Route information
- Maintained by ODOT
- Length: 20.47 mi (32.94 km)

Major junctions
- south end: US 62 / SH-10 in Fort Gibson
- north end: SH-51 in Hulbert

Location
- Country: United States
- State: Oklahoma

Highway system
- Oklahoma State Highway System; Interstate; US; State; Turnpikes;
| ← SH-79 |  | → US 81 |

= Oklahoma State Highway 80 =

State highway in Oklahoma, United States

State Highway 80 is a north-south state highway in eastern Oklahoma. It runs from Fort Gibson in Muskogee County to Hulbert in Cherokee County. It is 20.47 mi long and has one lettered spur route, SH-80A.

==Route description==
SH-80 begins at US-62/SH-10 just south of Fort Gibson. After heading through Fort Gibson, it enters Cherokee County. It roughly parallels the Cherokee/Wagoner County line before meeting the east end of State Highway 251A. It then heads east before curving back north and zig-zagging to its northern end with SH-51.

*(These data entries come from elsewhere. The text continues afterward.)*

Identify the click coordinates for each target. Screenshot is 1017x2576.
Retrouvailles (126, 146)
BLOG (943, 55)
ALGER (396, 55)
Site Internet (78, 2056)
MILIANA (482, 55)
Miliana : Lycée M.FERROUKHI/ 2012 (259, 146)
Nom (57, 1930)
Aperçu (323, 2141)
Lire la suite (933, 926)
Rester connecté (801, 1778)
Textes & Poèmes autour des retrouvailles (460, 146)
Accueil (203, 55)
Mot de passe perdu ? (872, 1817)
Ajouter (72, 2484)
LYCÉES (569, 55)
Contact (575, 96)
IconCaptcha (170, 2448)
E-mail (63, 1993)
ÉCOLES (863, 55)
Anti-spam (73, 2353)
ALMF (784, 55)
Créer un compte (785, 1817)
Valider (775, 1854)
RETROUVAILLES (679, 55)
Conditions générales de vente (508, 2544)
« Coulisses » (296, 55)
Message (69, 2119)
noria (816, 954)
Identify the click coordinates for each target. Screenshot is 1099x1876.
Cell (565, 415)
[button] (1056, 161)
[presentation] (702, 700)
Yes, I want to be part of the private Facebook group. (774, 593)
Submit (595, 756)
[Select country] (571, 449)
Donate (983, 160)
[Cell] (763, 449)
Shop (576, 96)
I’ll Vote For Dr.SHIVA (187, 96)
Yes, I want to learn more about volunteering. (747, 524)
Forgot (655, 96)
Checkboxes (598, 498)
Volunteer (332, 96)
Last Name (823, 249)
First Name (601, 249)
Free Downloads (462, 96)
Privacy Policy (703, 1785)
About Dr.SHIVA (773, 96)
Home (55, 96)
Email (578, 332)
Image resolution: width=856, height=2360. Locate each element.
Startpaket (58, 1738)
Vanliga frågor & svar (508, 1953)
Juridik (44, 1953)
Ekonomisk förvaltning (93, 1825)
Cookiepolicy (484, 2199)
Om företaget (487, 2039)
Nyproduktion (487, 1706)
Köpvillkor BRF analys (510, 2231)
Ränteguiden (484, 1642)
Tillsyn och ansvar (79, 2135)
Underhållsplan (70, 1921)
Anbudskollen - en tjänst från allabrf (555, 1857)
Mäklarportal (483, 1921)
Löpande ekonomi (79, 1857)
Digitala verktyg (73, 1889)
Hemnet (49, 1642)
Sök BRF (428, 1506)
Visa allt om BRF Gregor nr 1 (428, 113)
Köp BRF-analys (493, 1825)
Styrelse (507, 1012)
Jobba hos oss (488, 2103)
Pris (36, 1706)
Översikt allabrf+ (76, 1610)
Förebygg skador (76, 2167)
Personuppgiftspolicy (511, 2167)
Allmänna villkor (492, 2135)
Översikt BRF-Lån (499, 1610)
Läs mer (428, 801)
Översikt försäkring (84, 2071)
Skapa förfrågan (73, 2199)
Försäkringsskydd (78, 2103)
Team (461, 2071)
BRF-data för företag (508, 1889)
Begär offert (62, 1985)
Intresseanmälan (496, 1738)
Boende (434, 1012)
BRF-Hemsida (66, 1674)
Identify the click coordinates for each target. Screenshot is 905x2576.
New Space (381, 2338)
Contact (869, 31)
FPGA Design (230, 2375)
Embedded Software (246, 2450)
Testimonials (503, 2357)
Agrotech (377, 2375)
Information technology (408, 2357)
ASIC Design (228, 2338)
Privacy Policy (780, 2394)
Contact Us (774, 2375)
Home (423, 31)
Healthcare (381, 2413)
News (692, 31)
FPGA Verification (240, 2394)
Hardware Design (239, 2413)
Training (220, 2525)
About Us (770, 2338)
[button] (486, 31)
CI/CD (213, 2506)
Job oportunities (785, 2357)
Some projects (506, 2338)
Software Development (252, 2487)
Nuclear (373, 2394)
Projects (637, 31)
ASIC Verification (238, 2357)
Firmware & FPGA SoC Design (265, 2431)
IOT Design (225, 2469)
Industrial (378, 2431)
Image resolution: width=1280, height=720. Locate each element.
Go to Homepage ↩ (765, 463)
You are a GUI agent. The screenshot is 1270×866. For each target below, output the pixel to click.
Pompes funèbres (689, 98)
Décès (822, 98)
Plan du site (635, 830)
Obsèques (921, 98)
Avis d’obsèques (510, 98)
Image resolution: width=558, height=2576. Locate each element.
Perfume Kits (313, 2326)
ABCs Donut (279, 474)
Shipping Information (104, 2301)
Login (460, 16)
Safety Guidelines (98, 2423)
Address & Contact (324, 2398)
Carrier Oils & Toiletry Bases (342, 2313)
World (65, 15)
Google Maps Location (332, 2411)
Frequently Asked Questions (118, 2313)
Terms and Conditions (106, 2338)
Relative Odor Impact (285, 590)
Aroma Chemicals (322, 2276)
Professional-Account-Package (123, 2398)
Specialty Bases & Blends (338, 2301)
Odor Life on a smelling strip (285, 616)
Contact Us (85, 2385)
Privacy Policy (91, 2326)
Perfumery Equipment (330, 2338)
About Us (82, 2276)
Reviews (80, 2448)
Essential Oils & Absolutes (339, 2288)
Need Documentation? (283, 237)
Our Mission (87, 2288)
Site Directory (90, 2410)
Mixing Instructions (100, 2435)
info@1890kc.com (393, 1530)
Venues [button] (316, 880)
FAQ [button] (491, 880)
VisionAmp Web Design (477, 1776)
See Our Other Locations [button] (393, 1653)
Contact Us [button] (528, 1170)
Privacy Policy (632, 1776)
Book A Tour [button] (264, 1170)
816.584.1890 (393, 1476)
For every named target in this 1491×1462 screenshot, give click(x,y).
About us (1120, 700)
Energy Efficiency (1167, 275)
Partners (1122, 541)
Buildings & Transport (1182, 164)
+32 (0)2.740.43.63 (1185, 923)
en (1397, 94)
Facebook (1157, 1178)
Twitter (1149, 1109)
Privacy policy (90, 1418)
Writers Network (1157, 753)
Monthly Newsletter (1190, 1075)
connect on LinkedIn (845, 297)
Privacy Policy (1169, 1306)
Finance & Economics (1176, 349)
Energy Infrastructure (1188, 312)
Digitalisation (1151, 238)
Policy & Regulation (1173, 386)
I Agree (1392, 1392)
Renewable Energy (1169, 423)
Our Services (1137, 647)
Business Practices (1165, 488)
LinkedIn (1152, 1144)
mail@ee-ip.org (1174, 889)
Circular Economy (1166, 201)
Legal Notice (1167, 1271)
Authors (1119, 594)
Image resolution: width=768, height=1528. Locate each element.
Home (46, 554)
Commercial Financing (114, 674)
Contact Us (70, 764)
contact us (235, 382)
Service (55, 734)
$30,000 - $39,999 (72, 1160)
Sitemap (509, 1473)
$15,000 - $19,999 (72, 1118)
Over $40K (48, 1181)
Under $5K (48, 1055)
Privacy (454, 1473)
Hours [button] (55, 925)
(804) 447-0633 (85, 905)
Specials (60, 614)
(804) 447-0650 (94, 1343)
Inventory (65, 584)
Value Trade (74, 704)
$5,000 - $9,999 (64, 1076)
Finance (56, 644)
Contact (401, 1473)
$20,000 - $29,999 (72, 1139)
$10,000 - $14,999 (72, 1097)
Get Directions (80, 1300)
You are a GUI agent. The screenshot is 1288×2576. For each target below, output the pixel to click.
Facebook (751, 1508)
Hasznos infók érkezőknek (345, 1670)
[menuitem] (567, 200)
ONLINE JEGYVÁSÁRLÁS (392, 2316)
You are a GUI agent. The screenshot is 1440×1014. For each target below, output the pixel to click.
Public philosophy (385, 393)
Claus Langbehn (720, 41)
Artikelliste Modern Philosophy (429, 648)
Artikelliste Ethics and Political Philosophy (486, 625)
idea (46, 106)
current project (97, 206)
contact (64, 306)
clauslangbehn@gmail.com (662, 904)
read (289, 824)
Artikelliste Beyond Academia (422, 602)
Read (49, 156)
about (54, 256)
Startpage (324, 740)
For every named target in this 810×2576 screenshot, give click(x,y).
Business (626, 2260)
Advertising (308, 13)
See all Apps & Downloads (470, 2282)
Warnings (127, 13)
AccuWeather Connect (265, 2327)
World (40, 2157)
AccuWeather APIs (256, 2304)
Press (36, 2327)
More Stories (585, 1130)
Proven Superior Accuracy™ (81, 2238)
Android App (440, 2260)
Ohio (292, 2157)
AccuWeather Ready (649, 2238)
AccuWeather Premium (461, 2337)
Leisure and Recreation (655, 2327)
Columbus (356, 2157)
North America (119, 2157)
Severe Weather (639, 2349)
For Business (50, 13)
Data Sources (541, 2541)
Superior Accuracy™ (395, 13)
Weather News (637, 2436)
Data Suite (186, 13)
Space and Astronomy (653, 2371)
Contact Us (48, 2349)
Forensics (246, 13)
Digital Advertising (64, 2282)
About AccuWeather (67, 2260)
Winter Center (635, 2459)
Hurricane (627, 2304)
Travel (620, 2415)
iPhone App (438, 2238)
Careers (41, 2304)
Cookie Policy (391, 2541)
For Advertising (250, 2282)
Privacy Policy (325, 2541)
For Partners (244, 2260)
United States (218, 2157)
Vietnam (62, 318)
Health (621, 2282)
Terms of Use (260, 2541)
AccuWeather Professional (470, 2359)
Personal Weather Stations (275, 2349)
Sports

The route is known for its winding curves as it traverses the eastern shores of Fort Gibson Lake and is popular among motorcyclists.

==Junction list==

County: Location; mi; km; Destinations; Notes
Muskogee: Fort Gibson; 0.0; 0.0; US 62 / SH-10; Southern terminus
1.9: 3.1; SH-80A
2.2: 3.5; SH-80A
Cherokee: ​; 7.0; 11.3; SH-251A
Hulbert: 20.4; 32.8; SH-51
1.000 mi = 1.609 km; 1.000 km = 0.621 mi

==SH-80A==

SH-80A is an alternate route of SH-80 through the east side of Fort Gibson. It is 0.85 mi in length and connects to SH-80 at both ends.